Mme Amélia Lakrafi. Les moyens dédiés aux missions de souveraineté sont significativement renforcés en 2021. Parmi elles, la défense bénéficie d’un effort financier exceptionnel. Conformément à la trajectoire votée dans la loi de programmation militaire 2019-2025, la troisième année de la LPM voit les crédits de la mission « Défense » augmenter à nouveau de 1,7 milliard d’euros. Le budget atteint donc 39,2 milliards d’euros à périmètre constant, soit une hausse de 4,5 % par rapport au budget 2020. Cela représente 18 milliards d’euros de ressources supplémentaires depuis 2007. Cet engagement constant du Gouvernement permet une remontée en puissance de notre appareil militaire. Ces augmentations de budget doivent garantir à la France un modèle d’armées complet et équilibré, pour que celles-ci soient en mesure de réaliser leur mission au service des Français sur le territoire national, mais également en opérations extérieures (OPEX), dans un environnement dégradé.

Dans cette optique, le budget 2021 répond aux ambitions suivantes : continuer la montée en puissance des équipements ; soutenir la base industrielle et technologique de défense, qui doit être préservée malgré la crise économique ; réussir le défi du recrutement et de la fidélisation ; améliorer le quotidien du soldat et des familles.
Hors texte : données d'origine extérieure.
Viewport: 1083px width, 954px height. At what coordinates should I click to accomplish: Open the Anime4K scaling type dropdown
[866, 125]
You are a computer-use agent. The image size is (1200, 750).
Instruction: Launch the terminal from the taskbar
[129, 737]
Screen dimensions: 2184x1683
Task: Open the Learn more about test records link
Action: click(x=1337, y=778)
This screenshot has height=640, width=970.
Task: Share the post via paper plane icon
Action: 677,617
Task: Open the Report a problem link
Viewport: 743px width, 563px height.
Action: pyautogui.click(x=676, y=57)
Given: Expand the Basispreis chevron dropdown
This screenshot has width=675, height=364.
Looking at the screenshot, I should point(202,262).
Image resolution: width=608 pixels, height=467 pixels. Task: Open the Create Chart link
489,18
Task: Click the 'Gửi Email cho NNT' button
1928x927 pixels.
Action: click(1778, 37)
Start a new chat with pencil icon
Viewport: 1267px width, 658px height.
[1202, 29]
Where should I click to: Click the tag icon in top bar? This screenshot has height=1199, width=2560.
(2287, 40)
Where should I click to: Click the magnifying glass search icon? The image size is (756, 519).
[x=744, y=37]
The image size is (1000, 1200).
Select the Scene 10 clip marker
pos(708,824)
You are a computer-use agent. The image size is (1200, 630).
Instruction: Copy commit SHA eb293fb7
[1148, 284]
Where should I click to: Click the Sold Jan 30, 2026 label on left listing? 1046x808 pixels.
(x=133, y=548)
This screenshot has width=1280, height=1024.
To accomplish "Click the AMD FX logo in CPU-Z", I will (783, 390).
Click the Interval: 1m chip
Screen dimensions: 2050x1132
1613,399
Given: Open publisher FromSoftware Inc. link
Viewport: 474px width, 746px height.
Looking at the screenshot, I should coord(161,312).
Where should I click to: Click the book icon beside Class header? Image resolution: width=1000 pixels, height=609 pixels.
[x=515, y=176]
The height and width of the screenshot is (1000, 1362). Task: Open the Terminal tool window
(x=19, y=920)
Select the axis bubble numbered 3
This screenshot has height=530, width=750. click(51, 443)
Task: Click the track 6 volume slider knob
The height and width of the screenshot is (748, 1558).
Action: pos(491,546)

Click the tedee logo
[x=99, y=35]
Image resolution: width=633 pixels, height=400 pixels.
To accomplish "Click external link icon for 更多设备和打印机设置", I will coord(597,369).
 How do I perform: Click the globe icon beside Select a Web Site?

Je souhaite souligner l’effort consenti pour les opérations extérieures : les OPEX représentent l’engagement de la France pour la paix dans le monde, particulièrement dans la lutte contre le terrorisme. Pour la deuxième année consécutive, la provision pour les OPEX est portée à 1,1 milliard d’euros, à comparer aux 450 millions du précédent quinquennat. Même si le coût des OPEX est difficilement prévisible, cette réserve de 1,1 milliard d’euros est plus proche de la réalité que précédemment. À cela s’ajoutent également les 100 millions d’euros réservés au titre des missions intérieures, à l’instar de Vigipirate et de Résilience.

En 2021, on peut s’attendre à une mobilisation croissante de nos armées. Ainsi, il faudra anticiper les conséquences budgétaires possibles d’une prolongation de la crise sanitaire, si jamais les moyens des armées devaient à nouveau être mis à rude épreuve.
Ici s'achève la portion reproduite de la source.